[Pixel coordinate grounding data]
»»

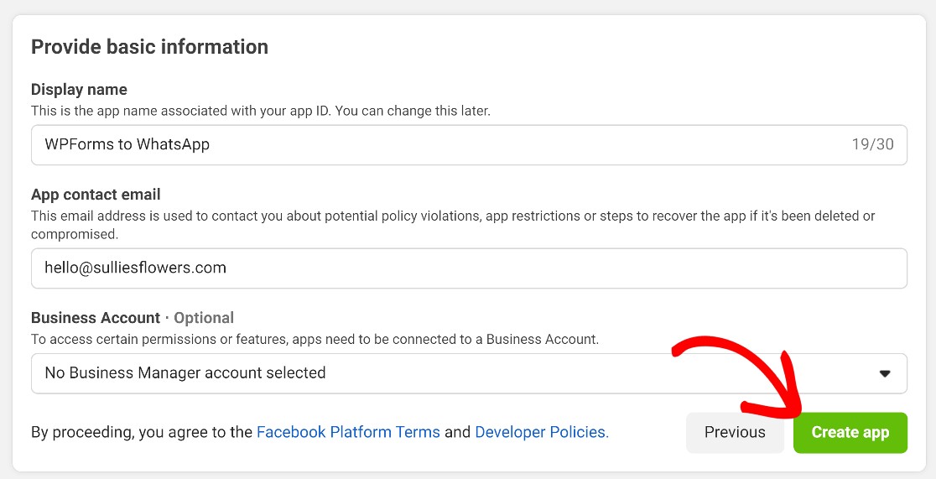Click the App contact email label

[x=96, y=195]
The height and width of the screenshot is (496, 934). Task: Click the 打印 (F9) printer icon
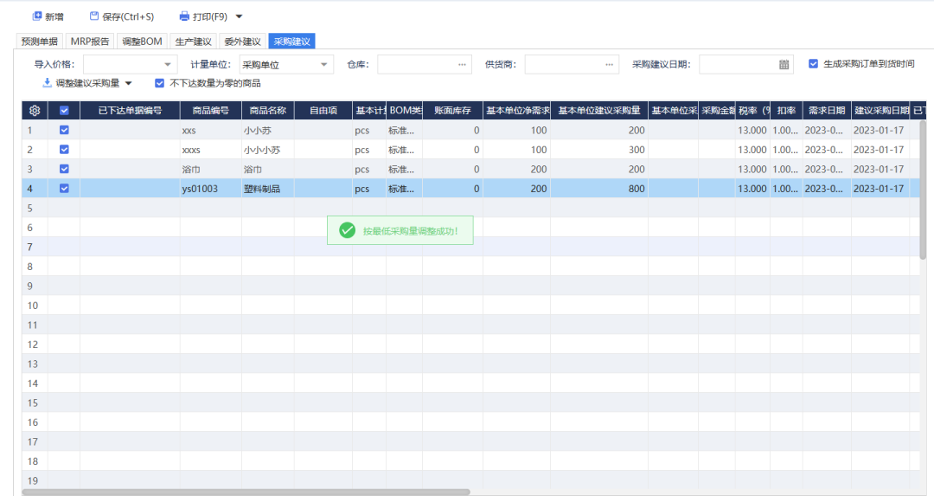[x=184, y=16]
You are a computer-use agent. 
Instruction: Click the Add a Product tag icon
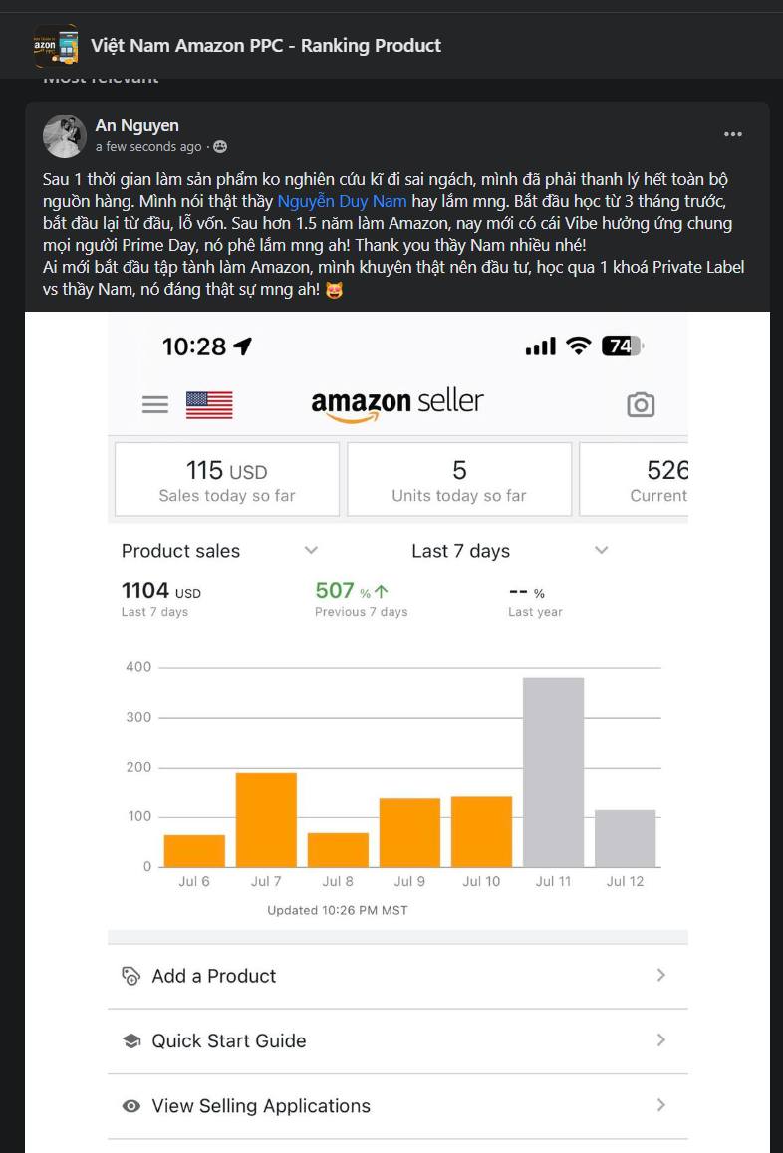click(x=131, y=976)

««

Print only the lines from the line that contains "You are a computer-use agent." to the final line of the data, inclusive. Pictures stay out.

You are a computer-use agent. 
Instruction: Click the Add a Product tag icon
click(x=131, y=976)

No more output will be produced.